Far-right protesters at the Unite the Right rally in Charlottesville, Va., chanted "Jews will not replace us" and other anti-Semitic slogans in August 2017, though the rally was intended in part to protest the removal of a Confederate monument to Robert E. Lee. A counterprotester, Heather Heyer, was killed when a man deliberately drove his car into the crowd.

Trump, who in the aftermath of the Charlottesville riot pointed to good people on both sides, unequivocally condemned anti-Semitism on Saturday.

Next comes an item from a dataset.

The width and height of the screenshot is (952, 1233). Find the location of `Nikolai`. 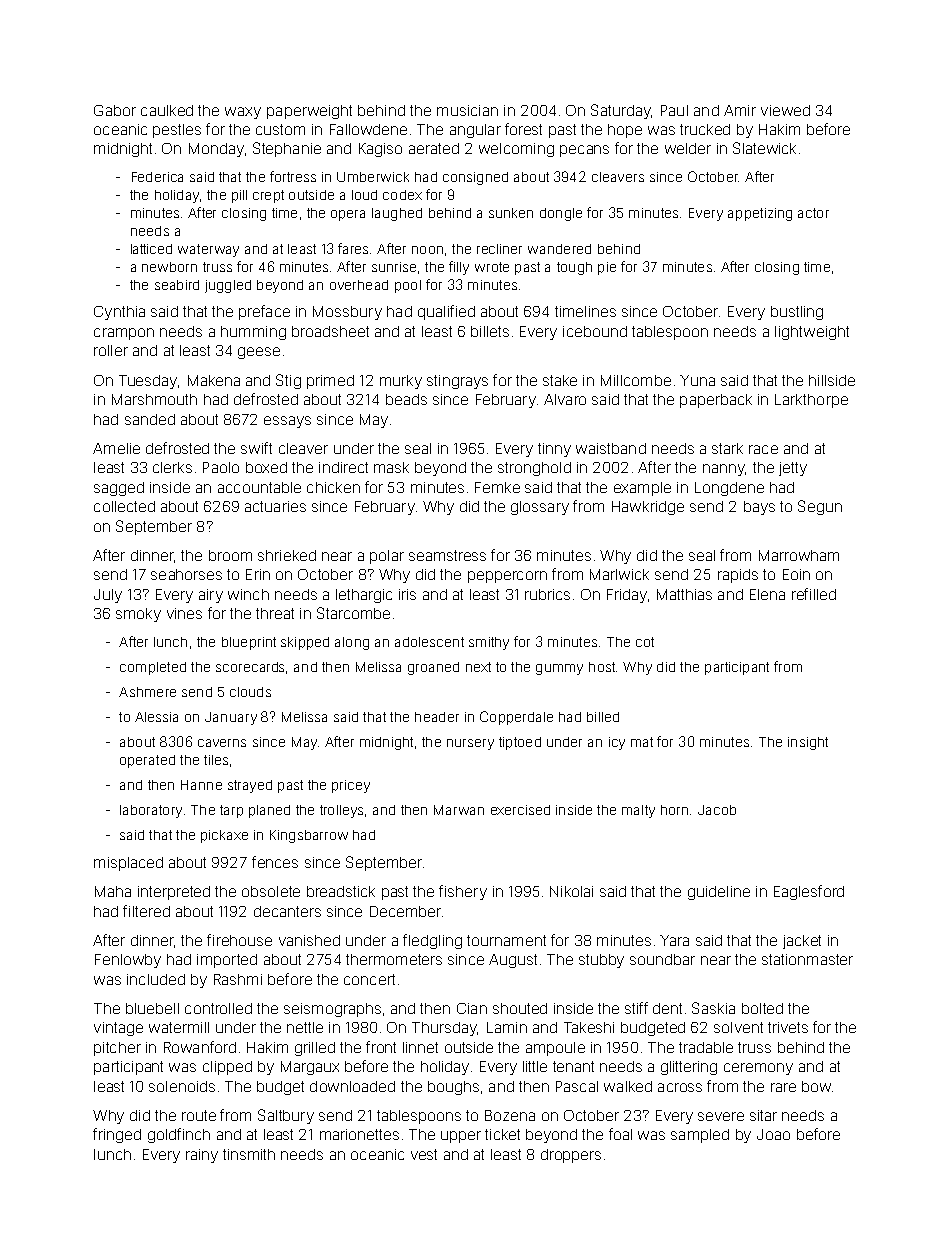

Nikolai is located at coordinates (571, 891).
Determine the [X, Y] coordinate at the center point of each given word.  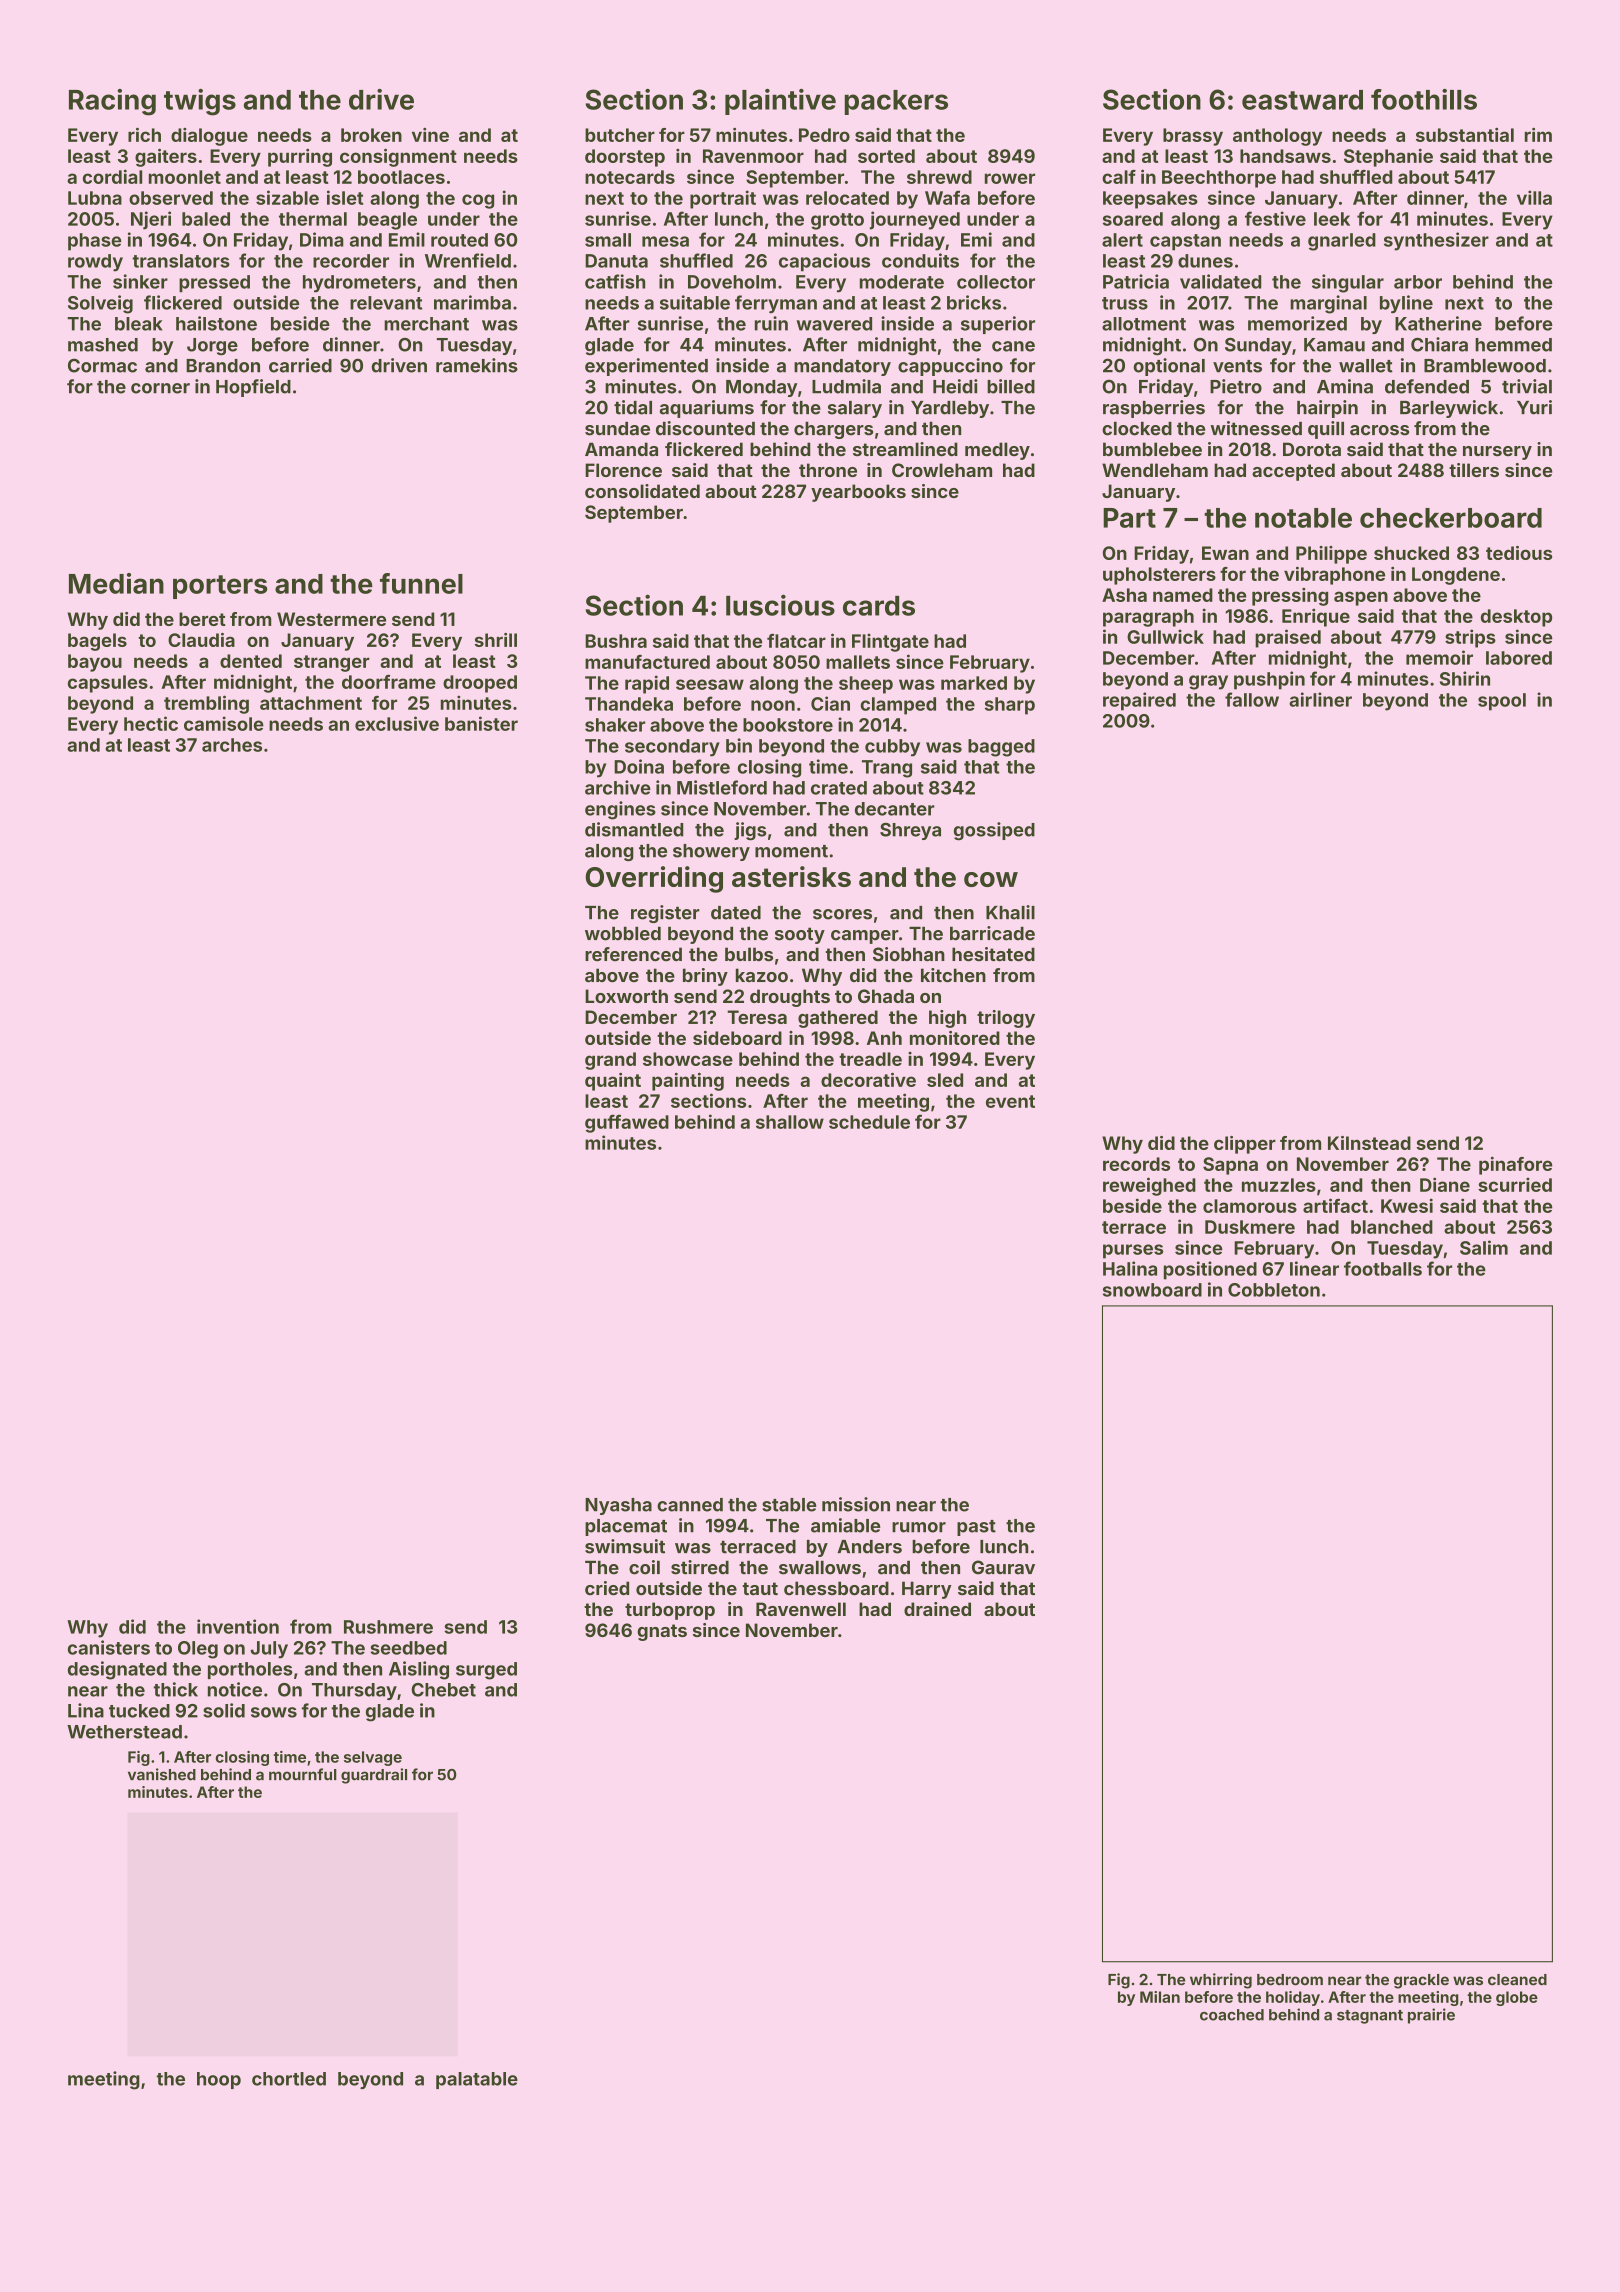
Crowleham [942, 470]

"It must be confronted and condemned everywhere it rears its ugly head. We must stand with our Jewish brothers and sisters to defeat anti-Semitism and vanquish the forces of hate," he said in Illinois on Saturday.

Prime minister of Israel Benjamin Netanyahu also decried the incident, saying he and the people of Israel grieve with the families of those killed in the shooting and stand with the American people "in the face of this horrendous anti-Semitic brutality."

Other U.S.-based Jewish groups, including the Anti-Defamation League, were quick to condemn the anti-Semitic incident.

"We believe this is the deadliest attack on the Jewish community in the history of the United States," read a statement from the ADL.

"It is simply unconscionable for Jews to be targeted during worship on a Sabbath morning, and unthinkable that it would happen in the United States of America in this day and age," the organization stated. In addition to weekly holy day services, many people at the synagogue were reportedly there to celebrate a naming ceremony for a baby boy.

The ADL also highlighted increases in anti-Semitic online harassment. A social media profile on the platform Gab, popular with members of the alt-right, bearing the name of the shooter, had shared anti-Semitic images and sentiments prior to the shooting.

The profile, which has not been confirmed as belonging to Bowers, was suspended by Gab following the shooting. The Twitter-like alternative social network touts itself as a platform for free speech.

A statement from the United States Holocaust Memorial Museum called on all Americans to promote social solidarity.

"The Museum reminds all Americans of the dangers of unchecked hatred and antisemitism which must be confronted wherever they appear," read a statement from the Washington, D.C.-based organization.